[Saved entries]
***
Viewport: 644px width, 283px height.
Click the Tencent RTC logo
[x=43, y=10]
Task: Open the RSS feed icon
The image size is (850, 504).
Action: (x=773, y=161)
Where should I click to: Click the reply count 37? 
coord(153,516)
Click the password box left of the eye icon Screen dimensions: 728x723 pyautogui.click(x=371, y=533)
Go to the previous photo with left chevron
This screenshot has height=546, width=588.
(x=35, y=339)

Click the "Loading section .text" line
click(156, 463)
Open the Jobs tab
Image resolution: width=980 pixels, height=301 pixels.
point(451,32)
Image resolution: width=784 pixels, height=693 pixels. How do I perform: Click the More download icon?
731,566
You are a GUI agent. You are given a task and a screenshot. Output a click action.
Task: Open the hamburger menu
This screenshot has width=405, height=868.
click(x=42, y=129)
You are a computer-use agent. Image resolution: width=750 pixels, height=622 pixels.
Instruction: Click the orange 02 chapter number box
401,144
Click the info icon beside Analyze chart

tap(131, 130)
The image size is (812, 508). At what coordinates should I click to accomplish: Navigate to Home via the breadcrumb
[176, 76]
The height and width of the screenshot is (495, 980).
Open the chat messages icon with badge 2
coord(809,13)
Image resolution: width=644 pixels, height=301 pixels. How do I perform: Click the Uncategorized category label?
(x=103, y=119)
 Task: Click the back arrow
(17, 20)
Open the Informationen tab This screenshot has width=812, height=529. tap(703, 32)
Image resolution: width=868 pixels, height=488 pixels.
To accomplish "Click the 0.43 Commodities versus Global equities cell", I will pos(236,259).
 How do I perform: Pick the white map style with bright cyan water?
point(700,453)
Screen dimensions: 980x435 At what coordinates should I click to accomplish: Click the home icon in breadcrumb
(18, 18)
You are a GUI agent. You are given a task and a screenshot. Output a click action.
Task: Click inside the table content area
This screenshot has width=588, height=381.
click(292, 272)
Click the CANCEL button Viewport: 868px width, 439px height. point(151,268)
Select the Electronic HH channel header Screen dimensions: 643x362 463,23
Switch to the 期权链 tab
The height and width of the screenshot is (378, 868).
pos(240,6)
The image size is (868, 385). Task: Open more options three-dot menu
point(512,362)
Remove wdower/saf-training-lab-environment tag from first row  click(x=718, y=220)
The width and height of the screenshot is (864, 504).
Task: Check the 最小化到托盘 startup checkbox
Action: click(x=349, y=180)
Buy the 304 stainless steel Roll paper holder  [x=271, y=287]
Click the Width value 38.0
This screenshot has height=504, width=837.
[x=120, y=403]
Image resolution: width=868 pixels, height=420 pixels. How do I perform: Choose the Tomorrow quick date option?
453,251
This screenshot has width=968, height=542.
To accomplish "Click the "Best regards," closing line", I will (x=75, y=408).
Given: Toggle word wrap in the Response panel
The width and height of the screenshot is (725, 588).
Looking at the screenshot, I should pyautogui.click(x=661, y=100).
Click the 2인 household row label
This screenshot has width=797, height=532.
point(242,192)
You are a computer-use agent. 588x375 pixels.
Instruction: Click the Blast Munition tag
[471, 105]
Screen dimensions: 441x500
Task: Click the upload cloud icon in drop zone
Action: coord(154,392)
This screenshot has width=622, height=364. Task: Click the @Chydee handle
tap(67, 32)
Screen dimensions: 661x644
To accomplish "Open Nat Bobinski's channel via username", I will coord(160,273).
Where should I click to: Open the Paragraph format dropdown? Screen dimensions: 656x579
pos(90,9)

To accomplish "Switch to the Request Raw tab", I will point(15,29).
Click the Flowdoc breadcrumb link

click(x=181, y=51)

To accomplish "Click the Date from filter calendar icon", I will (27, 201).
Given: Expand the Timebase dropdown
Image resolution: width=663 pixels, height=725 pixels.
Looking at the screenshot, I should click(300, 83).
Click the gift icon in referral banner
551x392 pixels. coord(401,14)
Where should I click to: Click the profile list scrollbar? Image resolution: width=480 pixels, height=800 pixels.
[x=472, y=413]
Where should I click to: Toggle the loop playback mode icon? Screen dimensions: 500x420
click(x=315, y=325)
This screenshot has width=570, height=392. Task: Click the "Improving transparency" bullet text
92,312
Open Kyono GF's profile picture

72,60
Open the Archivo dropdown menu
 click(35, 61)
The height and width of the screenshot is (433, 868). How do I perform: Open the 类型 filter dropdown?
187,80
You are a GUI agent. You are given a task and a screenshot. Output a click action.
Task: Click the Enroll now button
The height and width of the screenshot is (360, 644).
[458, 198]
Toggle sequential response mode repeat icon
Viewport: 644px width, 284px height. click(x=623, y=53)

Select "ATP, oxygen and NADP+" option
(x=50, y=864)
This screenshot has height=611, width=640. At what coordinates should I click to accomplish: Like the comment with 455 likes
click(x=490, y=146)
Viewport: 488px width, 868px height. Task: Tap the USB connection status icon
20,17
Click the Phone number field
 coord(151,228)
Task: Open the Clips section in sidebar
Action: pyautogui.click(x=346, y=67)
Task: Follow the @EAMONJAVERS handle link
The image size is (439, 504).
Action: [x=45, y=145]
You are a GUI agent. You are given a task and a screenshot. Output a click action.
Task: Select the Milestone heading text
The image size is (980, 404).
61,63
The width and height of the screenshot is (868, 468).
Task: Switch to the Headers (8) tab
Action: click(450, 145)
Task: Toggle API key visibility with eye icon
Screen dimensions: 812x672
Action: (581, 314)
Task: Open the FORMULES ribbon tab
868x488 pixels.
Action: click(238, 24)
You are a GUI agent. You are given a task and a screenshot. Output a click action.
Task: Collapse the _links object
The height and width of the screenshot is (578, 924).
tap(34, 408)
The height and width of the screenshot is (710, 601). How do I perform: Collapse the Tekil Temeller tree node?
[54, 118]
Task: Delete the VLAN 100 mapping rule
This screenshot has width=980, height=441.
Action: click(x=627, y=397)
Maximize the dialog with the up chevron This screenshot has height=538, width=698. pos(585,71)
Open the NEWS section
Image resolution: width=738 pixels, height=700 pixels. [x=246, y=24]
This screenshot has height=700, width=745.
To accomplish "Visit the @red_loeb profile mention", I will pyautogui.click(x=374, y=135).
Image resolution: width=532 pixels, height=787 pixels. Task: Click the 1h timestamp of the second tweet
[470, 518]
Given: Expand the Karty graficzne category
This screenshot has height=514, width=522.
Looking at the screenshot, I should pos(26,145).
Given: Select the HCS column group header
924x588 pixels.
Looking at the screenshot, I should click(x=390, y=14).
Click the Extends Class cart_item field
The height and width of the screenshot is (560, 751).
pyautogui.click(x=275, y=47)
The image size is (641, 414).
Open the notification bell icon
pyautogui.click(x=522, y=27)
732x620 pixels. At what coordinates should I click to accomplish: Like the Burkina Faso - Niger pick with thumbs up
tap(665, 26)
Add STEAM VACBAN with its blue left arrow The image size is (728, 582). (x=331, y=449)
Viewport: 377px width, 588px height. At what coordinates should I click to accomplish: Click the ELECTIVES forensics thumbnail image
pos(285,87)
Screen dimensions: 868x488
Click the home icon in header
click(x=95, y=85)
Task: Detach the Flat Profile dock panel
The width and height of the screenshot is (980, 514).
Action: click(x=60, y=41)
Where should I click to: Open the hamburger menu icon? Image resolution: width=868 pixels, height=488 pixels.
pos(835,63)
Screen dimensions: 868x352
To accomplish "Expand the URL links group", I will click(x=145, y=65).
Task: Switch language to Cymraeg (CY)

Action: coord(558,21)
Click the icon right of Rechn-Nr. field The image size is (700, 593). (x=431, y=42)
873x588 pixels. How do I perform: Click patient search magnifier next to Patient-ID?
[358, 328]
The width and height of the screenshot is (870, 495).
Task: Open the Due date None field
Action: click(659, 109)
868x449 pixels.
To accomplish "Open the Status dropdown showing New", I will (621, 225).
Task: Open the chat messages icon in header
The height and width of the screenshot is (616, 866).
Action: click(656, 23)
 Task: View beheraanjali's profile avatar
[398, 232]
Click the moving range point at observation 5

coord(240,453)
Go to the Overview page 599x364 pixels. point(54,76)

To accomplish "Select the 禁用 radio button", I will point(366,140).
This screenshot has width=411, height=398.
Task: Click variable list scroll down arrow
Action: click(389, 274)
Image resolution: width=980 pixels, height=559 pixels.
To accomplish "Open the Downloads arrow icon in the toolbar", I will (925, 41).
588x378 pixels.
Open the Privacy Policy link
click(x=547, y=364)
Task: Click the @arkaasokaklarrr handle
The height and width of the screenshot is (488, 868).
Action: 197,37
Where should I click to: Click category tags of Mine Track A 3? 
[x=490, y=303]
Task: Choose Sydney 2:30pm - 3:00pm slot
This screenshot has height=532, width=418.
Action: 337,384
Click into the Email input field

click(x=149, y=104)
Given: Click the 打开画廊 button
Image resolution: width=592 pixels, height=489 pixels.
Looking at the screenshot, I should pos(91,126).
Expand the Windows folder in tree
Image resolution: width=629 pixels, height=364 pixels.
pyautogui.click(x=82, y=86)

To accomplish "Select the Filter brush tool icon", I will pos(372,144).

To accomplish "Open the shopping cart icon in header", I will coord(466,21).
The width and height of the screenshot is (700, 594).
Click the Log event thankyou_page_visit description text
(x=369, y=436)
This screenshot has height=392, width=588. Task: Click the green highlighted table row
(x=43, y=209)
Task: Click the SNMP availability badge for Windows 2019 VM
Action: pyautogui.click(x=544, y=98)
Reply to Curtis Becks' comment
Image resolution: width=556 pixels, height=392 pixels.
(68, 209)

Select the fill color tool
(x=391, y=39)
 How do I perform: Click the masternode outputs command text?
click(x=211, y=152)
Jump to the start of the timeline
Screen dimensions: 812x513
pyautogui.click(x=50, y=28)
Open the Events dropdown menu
***
What this task involves. The answer must consist of every line from the entries above that contains the string "computer".

Solution to this problem.
You are a computer-use agent. Image resolution: width=750 pixels, height=622 pixels.
You are a computer-use agent. 588x375 pixels.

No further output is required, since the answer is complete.